Hinatsu's *Honcho bugei shoden* represented the first real attempt to compile a comprehensive and historically accurate accounts of the lives and exploits of famous Japanese martial artists. Living in an age of peace when the thought of engaging in life-or-death battles already seemed remote, Hinatsu hoped that his accounts of martial valor would inspire his contemporaries, so that they might emulate the warrior ideals of their forebears. Repeatedly reprinted and copied by subsequent authors, Hinatsu's work formed the basis for the general public's understanding of Japanese martial arts down to recent times. Hinatsu's accounts of archery and of swordsmanship have been translated by John M. Rogers as "Arts of War in Times of Peace" (in the journal: Monumenta Nipponica, vols. 45 and 46, 1990 and 1991). Hinatsu's introduction to fascicle 10 begins:


A secret text on boxing (ken) says: Nowadays it is known as "yawara" (i.e., written with the kanji for jujutsu). In the *Wubei zhi* (J. Bubishi) it is called boxing (quan, J. ken). In ancient times it was called "shubaku." It began in Japan during the current age (i.e., Tokugawa period) when Chen Yuan'yun came to our kingdom and stayed at Kokushoji temple in the Azabu district of Edo (i.e., modern Tokyo). Three ronin named Fukuno Shichiroemon, Isogai Jiro Zaemon, and Miura Yojiemon came to the temple where he was staying. Speaking to Yuan'yun they said: "We have heard that in Great Ming (i.e., China) there are techniques for grappling. We do not know such techniques, but we wish to learn them." These three people listened to his teachings, devised their own innovations, and later attained maturity in their practice. Yawara began in this way, and from these three men it spread throughout the land.

*end quote*

Almost as soon as the *Honcho bugei shoden* was published, it's account of Chen Yuan'yun was attacked by Izawa Banryu in works such as his *Bushi kun* (Lessons for warriors), etc. It is important to note, however, that the controversy centered NOT on the question of whether or not Chen Yuan'yun taught unarmed martial arts. Of that, there is no doubt. Izawa and subsequent Japanese critics have complained that Hinatsu was mistaken to suggest that all of Japanese jujutsu began with Chen Yuan'yun. On this question, one has to agree with Izawa. Even Kitoryu jujutsu documents emphasize that Fukuno Shichiroemon was an expert in sumo wrestling and that he merely incorporated a few elements learned from Chen Yuan'yun.

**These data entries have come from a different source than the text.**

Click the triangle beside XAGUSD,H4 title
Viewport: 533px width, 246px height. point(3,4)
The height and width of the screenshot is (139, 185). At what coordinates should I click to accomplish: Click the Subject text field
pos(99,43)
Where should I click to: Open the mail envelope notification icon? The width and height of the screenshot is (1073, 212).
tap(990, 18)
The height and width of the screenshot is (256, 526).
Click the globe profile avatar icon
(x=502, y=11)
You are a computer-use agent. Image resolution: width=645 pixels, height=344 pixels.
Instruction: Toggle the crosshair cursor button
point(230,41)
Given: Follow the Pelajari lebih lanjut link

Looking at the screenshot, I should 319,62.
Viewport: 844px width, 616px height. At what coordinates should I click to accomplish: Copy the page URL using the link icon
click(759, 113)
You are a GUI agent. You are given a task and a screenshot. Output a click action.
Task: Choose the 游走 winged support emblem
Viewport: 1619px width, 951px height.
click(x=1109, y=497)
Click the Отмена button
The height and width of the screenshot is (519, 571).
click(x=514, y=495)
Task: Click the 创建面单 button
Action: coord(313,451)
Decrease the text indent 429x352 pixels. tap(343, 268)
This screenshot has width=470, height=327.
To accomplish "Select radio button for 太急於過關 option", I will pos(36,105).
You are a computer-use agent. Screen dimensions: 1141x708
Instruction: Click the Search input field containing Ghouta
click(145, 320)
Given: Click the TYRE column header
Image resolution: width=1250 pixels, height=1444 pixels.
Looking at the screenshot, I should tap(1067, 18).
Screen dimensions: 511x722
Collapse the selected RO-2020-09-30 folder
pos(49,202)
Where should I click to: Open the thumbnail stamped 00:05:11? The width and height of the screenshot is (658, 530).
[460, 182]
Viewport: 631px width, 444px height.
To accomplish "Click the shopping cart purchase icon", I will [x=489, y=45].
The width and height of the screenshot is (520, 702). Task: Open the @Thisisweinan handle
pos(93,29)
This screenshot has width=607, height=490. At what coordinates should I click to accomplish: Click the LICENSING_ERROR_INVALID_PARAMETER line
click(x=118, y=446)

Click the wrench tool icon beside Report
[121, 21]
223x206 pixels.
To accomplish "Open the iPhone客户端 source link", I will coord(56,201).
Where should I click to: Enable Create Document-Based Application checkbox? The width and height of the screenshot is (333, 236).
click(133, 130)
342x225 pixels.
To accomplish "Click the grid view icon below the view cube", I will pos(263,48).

A detailed account of Chen Yuan'yun's life can be found in a book titled *Chin Gen'in no kenkyu* (Researches on Chen Yuan'yun) by Komatsubara To (family name first; Tokyo: Yuzankaku, 1962). I do not own a copy of this book. According to a footnote in another work which cites it, Chen Yuan'yun came to Nagasaki in 1619. From there he made his way to Kyoto where he acquired a reputation for his poetry (Japanese love Chinese poetry) and his pottery and his boxing. Around 1625 he moved to Kokushoji temple in Edo. That is where he taught Chinese martial arts to Fukuno and the others. Eventually he was summoned to be of service to the Owari branch of the Tokugawa family in Nagoya. In this capacity he probably had relations with members of the Owari branch of the Yagyu family. His grave can still be found in Nagoya. Komatsubara concludes that Chen Yuan'yun must have taught a variety of Shaolin boxing (as if that makes anything clearer).